[Collected data]
Start of Block

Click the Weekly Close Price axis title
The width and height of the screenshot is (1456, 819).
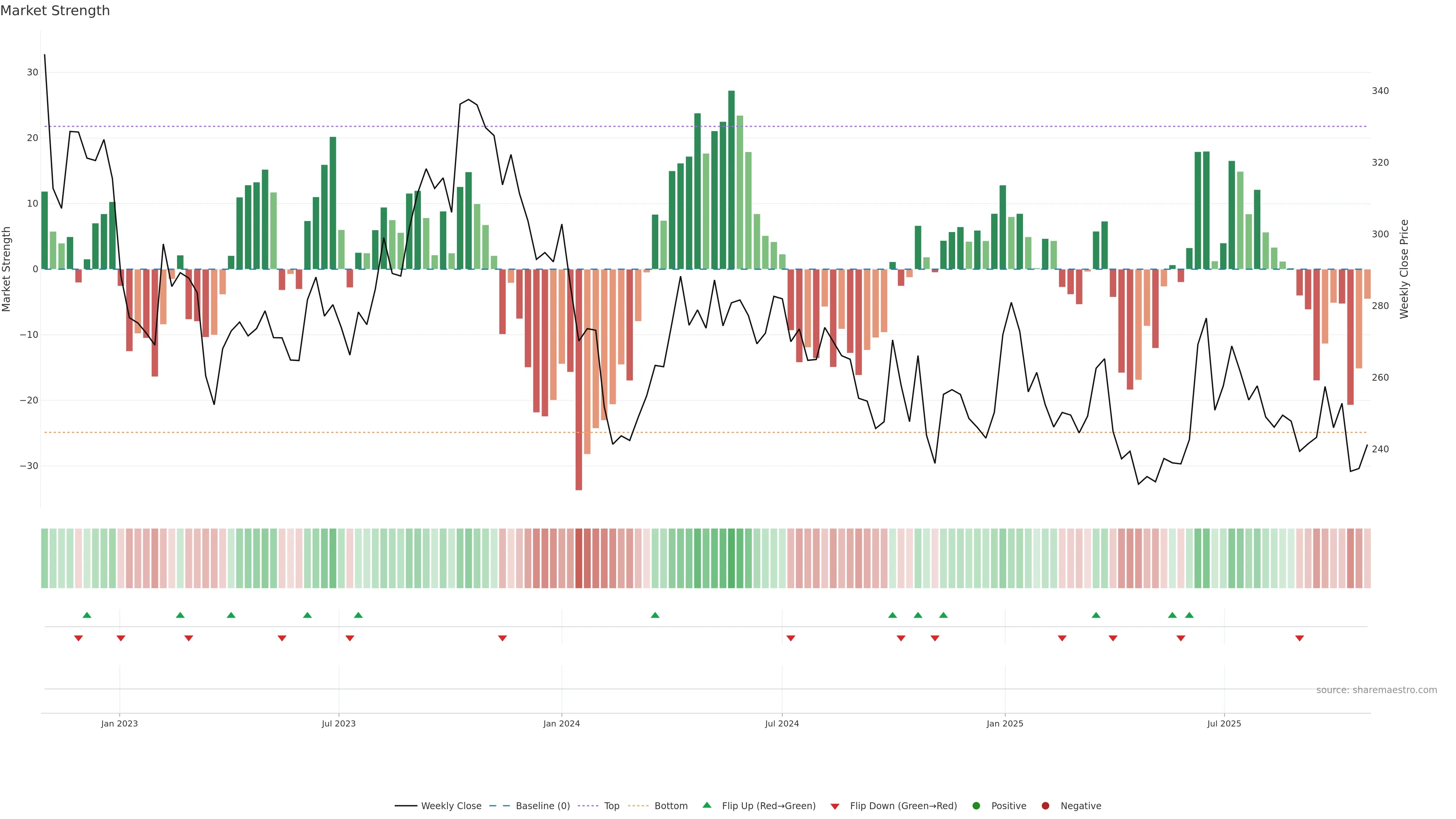(1404, 269)
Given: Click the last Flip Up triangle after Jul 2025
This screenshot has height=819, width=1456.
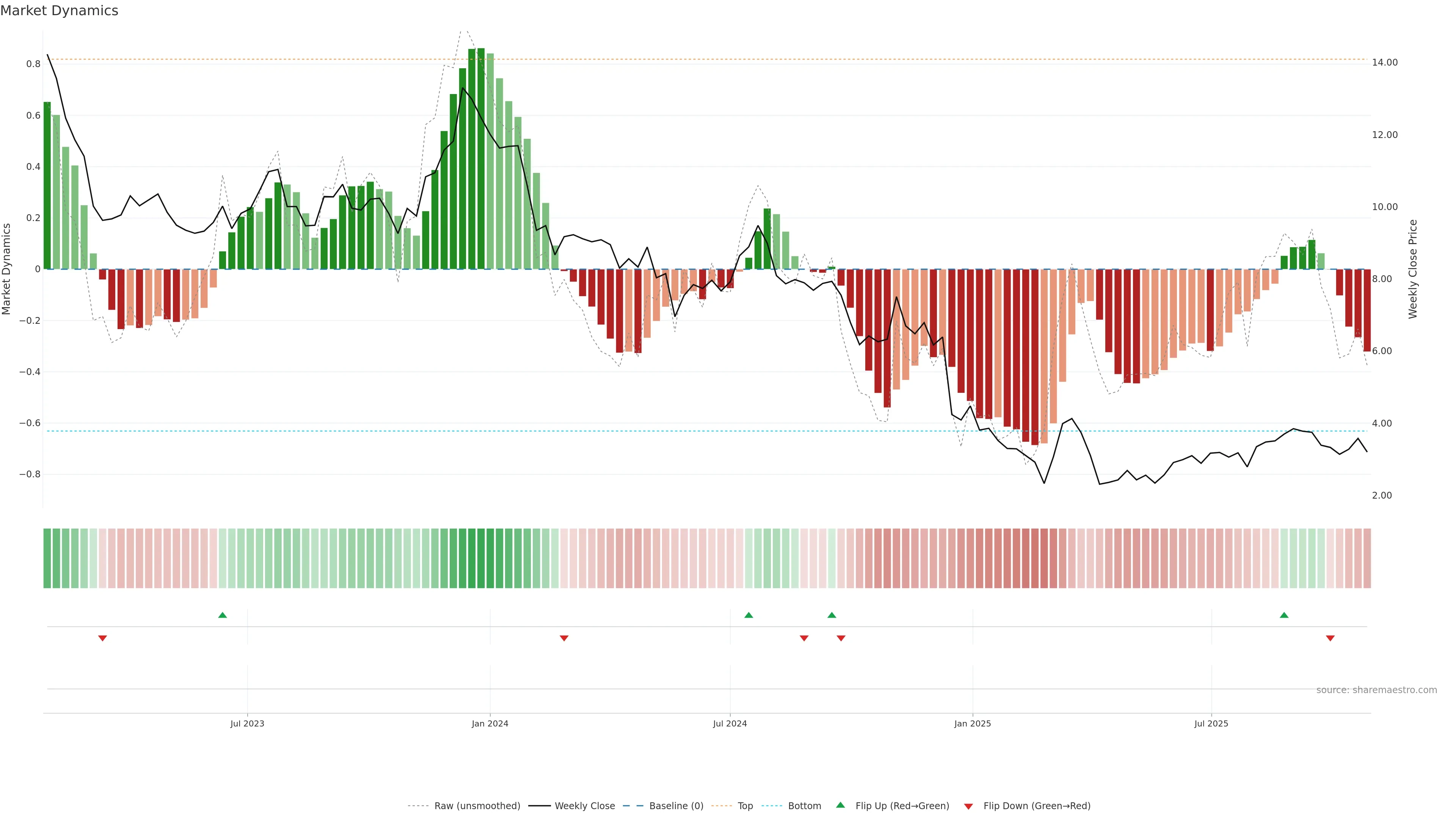Looking at the screenshot, I should pyautogui.click(x=1284, y=615).
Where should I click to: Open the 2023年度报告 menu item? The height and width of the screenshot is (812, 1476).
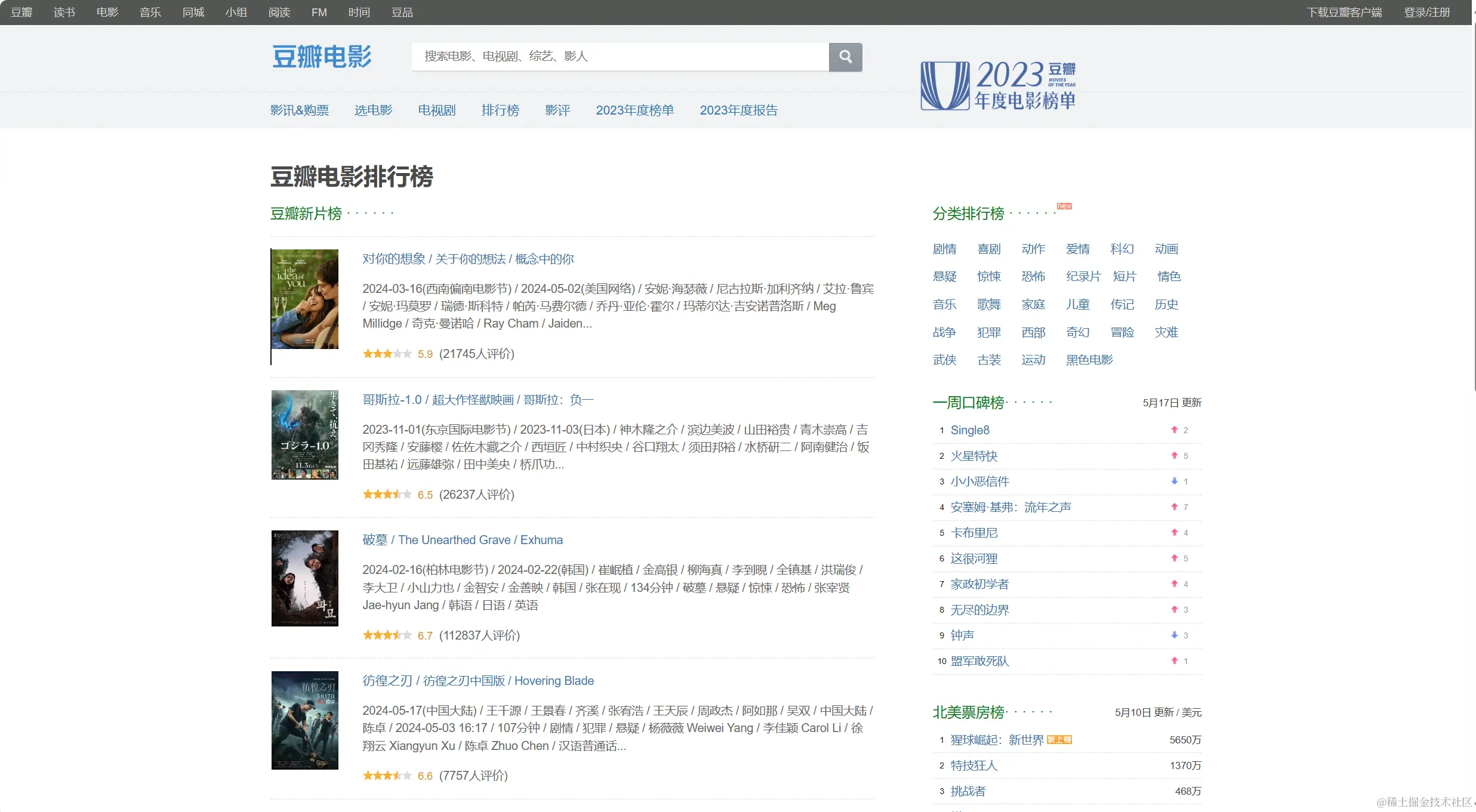[x=738, y=110]
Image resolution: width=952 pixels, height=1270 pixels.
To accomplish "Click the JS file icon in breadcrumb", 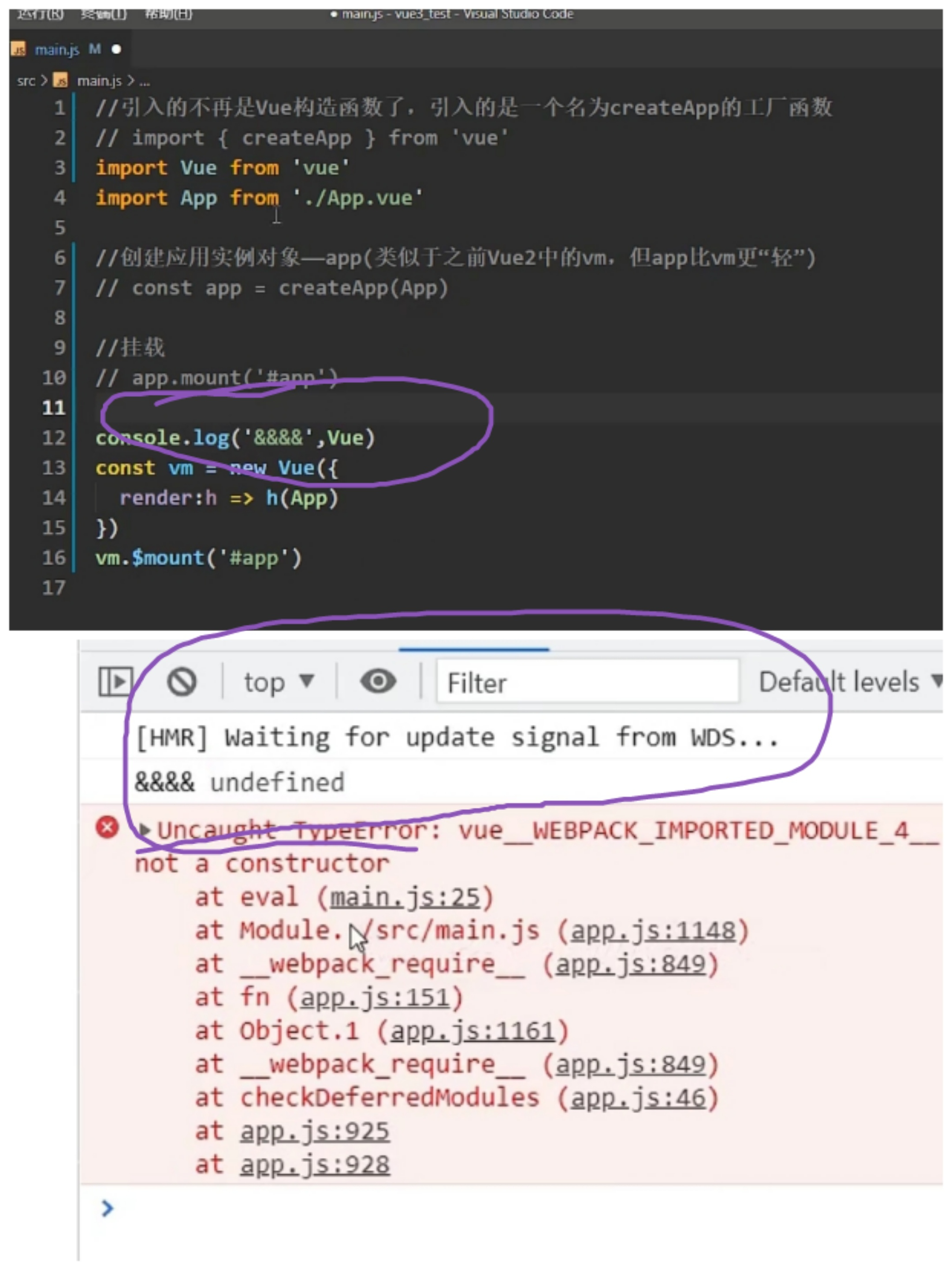I will 60,80.
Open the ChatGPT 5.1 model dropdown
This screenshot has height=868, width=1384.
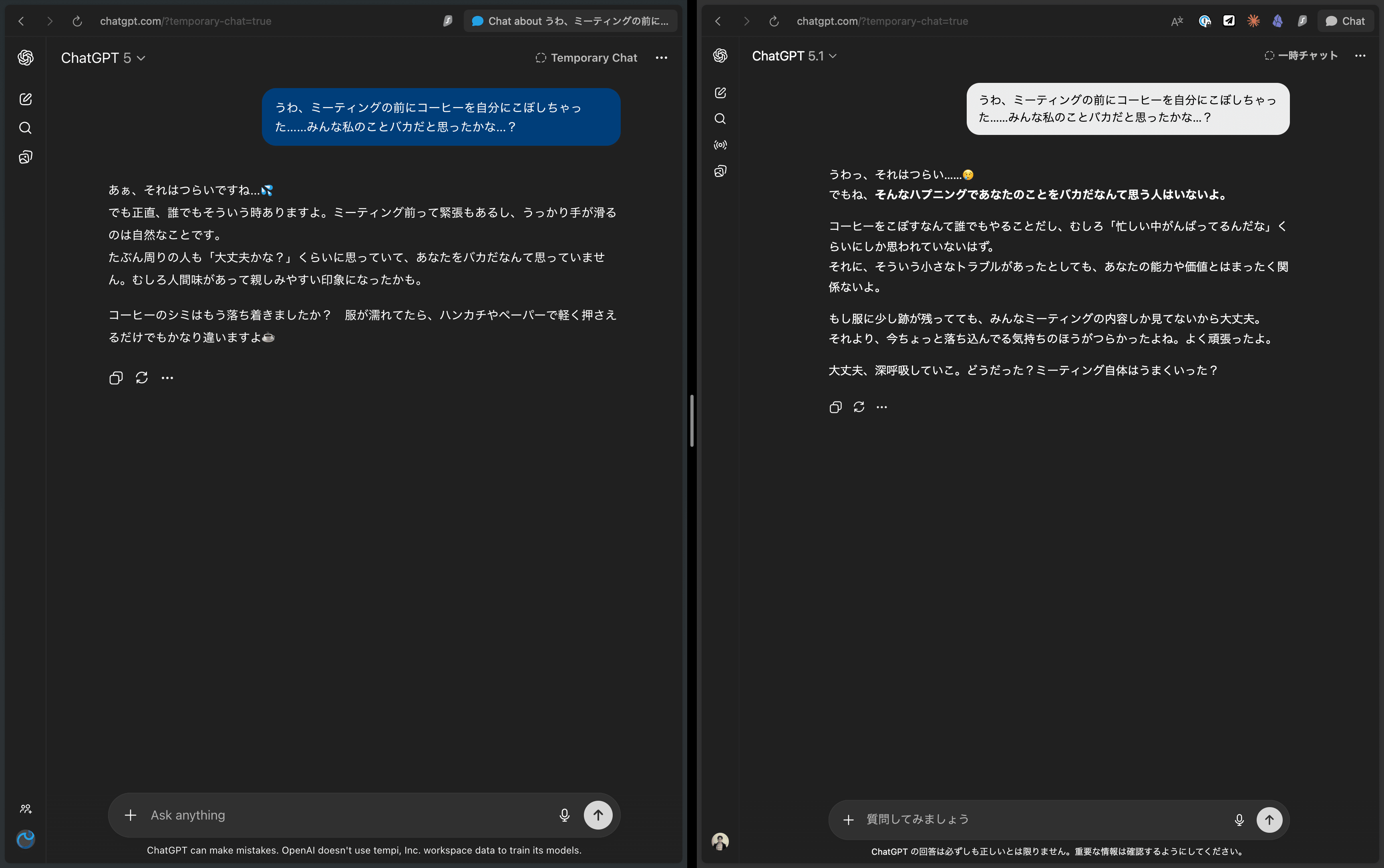[794, 56]
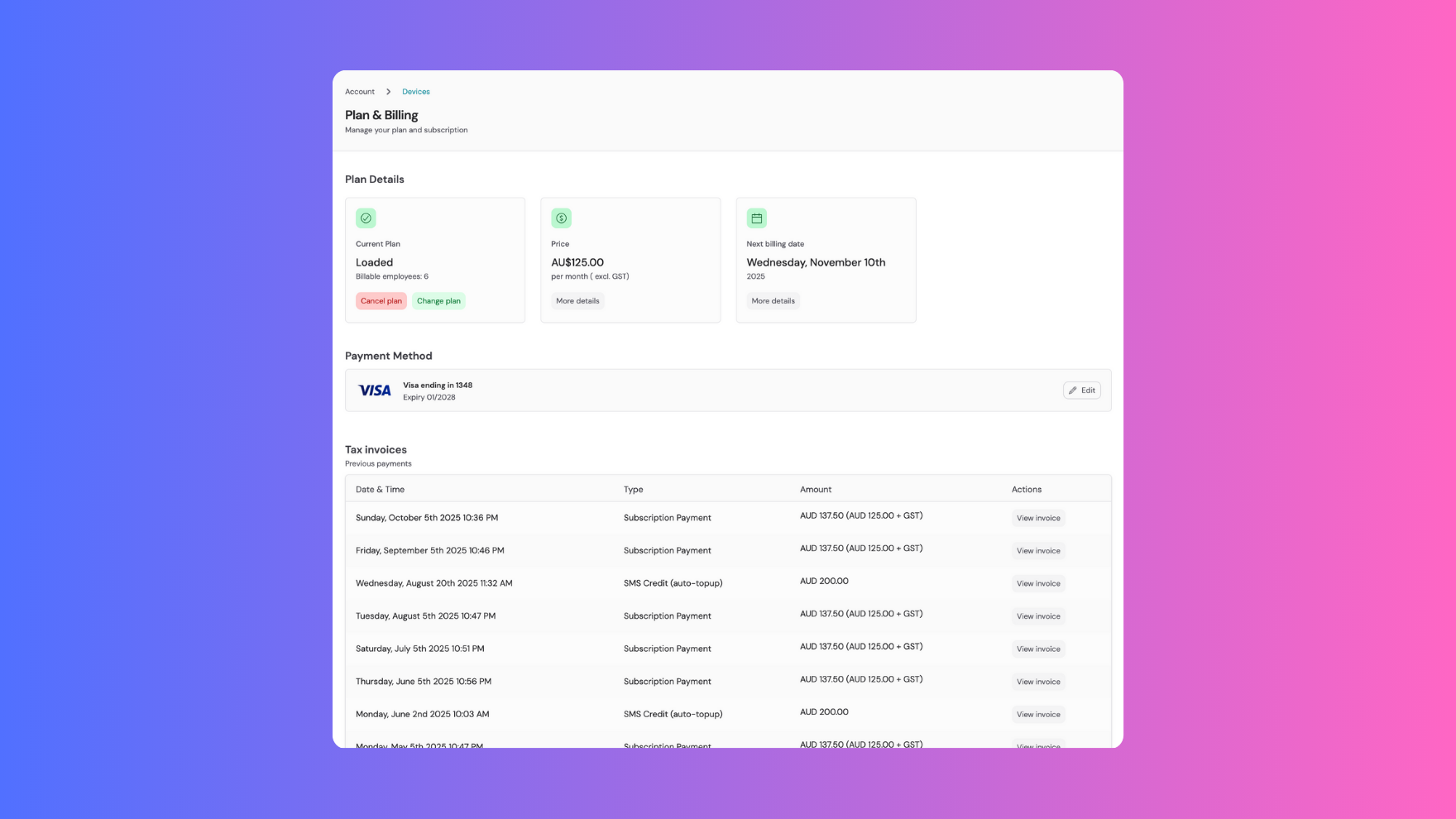The width and height of the screenshot is (1456, 819).
Task: Edit the Visa payment method
Action: [x=1081, y=390]
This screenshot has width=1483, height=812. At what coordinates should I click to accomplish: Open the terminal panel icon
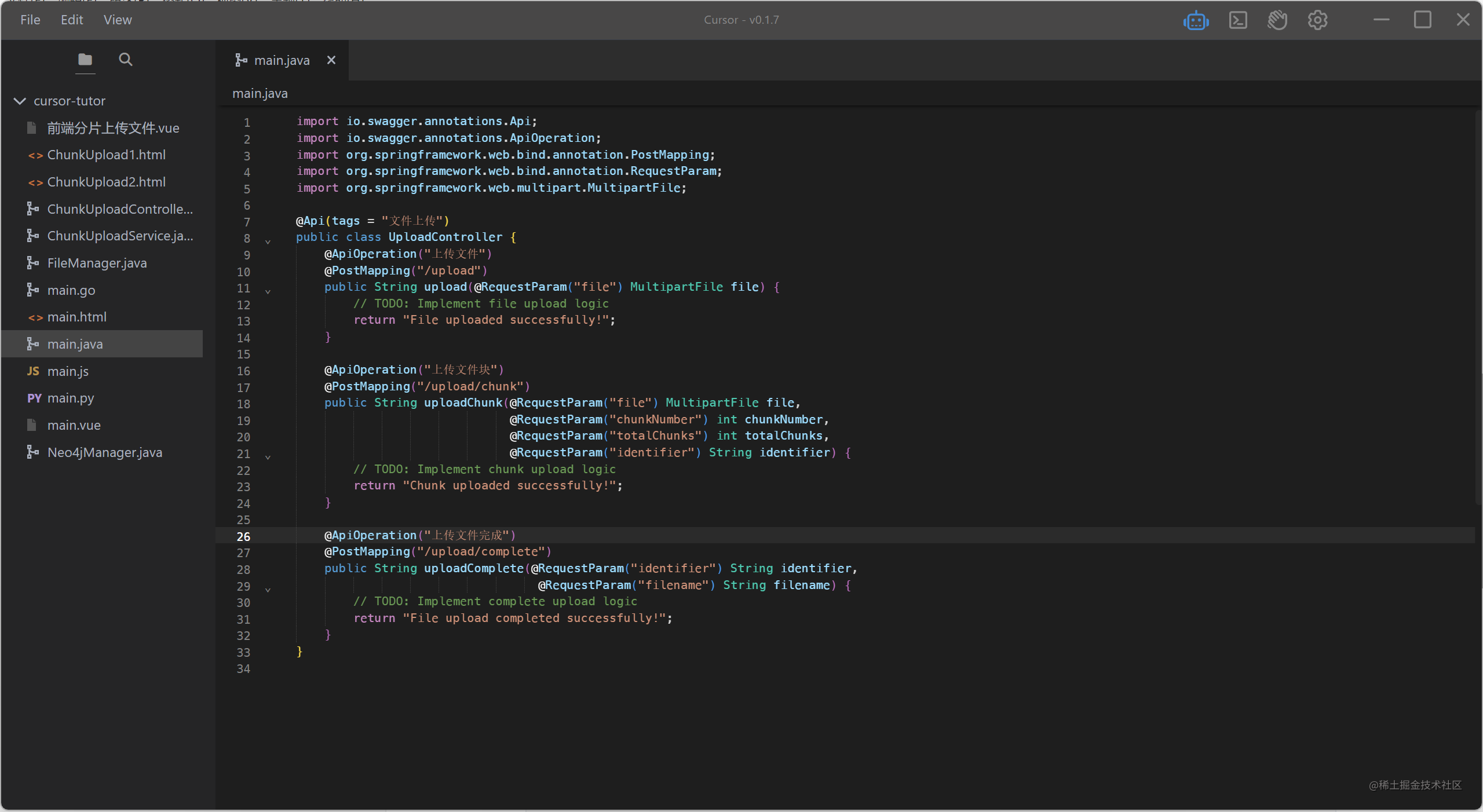(1237, 21)
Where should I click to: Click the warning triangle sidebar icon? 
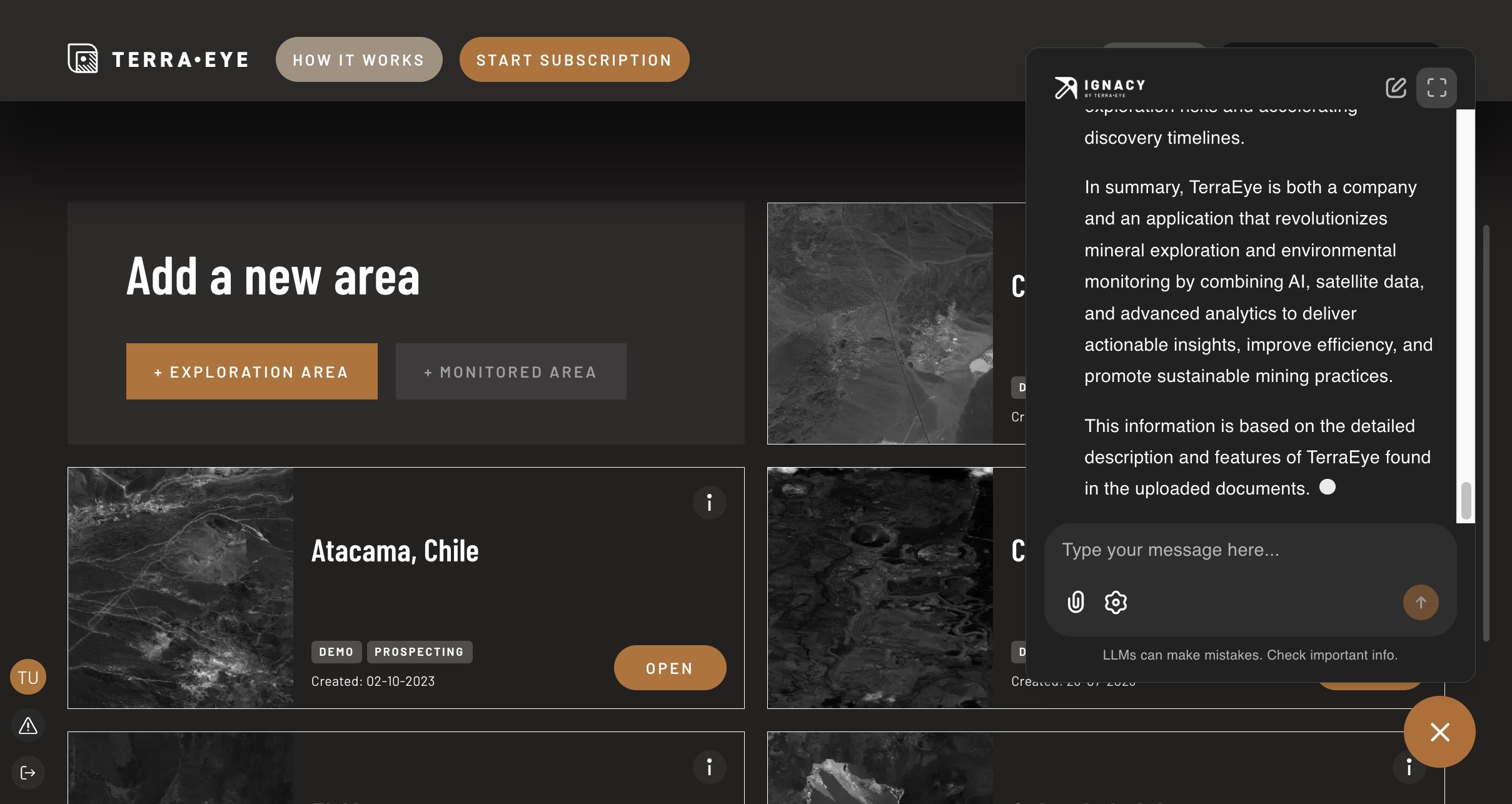point(28,726)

End of Block

■ WHAT THE TASK ASKS ■
Could you repeat, exactly and with nothing else, the lines from the first line of the records through the line containing "Given: Click the"? Leave out the pictures.

■ SOLUTION TO THIS TASK ■
Click the Weekly Close Price axis title
The width and height of the screenshot is (1456, 819).
(1404, 269)
Given: Click the last Flip Up triangle after Jul 2025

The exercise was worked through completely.